Once Dr. Lee is in the water and underway, "I will be using a spot tracker device so people can visit the website and keep track of where I am. I hope to post a blog most days (which may be via friends/family). I hope to post photos fairly regularly depending on when I can get Internet access."
For more information about the challenge and to sponsor Dr. Lee, visit www.martinkayaking.co.uk.
Dr. Martin Lee maintains his come-what-may intention to kayak the circumference of Great Britain, despite a growing number of challenges to his plan to raise £100,000 in pledges for the National Rheumatoid Arthritis Society.
His launch date is April 1, 2012. Dr. Lee intends to put his kayak into the Thames at the Ahoy Centre in Greenwich. "There is absolutely no chance that I won’t launch, come wind, rain, or high water!" he declared in a recent interview.
When setting his fund-raising goal, Dr. Lee did not take into account new regulations that limit contributions by pharmaceutical companies to charitable efforts such as his.
Dr. Lee’s undertaking is inspired by his beloved aunt, Maureen Rayner, of Bournemouth in the south of England, who has active rheumatoid arthritis despite treatment with various anti-tumor necrosis factor drugs as well as rituximab. "She is severely limited in activities or daily living by her RA but is incredibly stoical and non-complaining," noted Dr. Lee.
The 32-year-old, newly minted rheumatologist estimates that it will take him 100 days to kayak the 2,600 miles.

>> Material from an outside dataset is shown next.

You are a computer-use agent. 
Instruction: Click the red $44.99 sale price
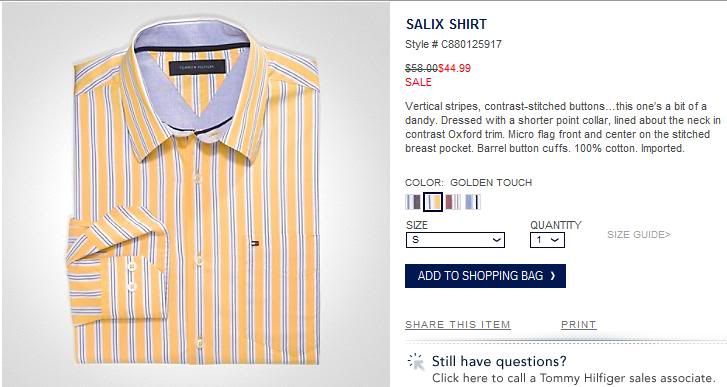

Training must be worked in around a tight schedule of a full-time position at the Royal National Hospital of Rheumatic Diseases in Bath that involves 2-3 hours of daily commuting. By the time he gets to the gym to work out, the day has darkened and he is tired. Yet Dr. Lee does not flag. "I have been training about 2 hours a day in the gym and have been doing lots of running. As the days have been getting shorter, it has been more and more difficult getting on the water," he said.
Running has included about 10 half marathons in the last 3 months. However, an injury in the form of piriformis syndrome has hampered his training.
Food is another important part of Dr. Lee’s training regimen. "I have been trying to lose weight (unsuccessfully) to improve my half marathon times but am now looking to maintain fat stores as I will need a higher body fat percentage for the challenge to cope with the 8-9 hours of paddling a day," he said.
Leaner than his body mass index are his pledge totals. To date, Dr. Lee has raised £2,500 in pledges. "New regulations regarding donations from pharmaceutical companies have severely hampered my fundraising. If I complete the challenge but have not raised the £100,000 I will feel that I have failed as the fundraising is my main target and kayaking around the United Kingdom as a means to achieve that target," noted Dr. Lee
"I don’t know whether the same [Association of the British Pharmaceutical Industry] rules apply to U.S. pharmaceutical companies as they do in the United Kingdom, but I suspect the rules are even stricter in the United States, if anything." This leaves much of the charitable donations in the hands of individuals.
Once Dr. Lee is in the water and underway, "I will be using a spot tracker device so people can visit the website and keep track of where I am. I hope to post a blog most days (which may be via friends/family). I hope to post photos fairly regularly depending on when I can get Internet access."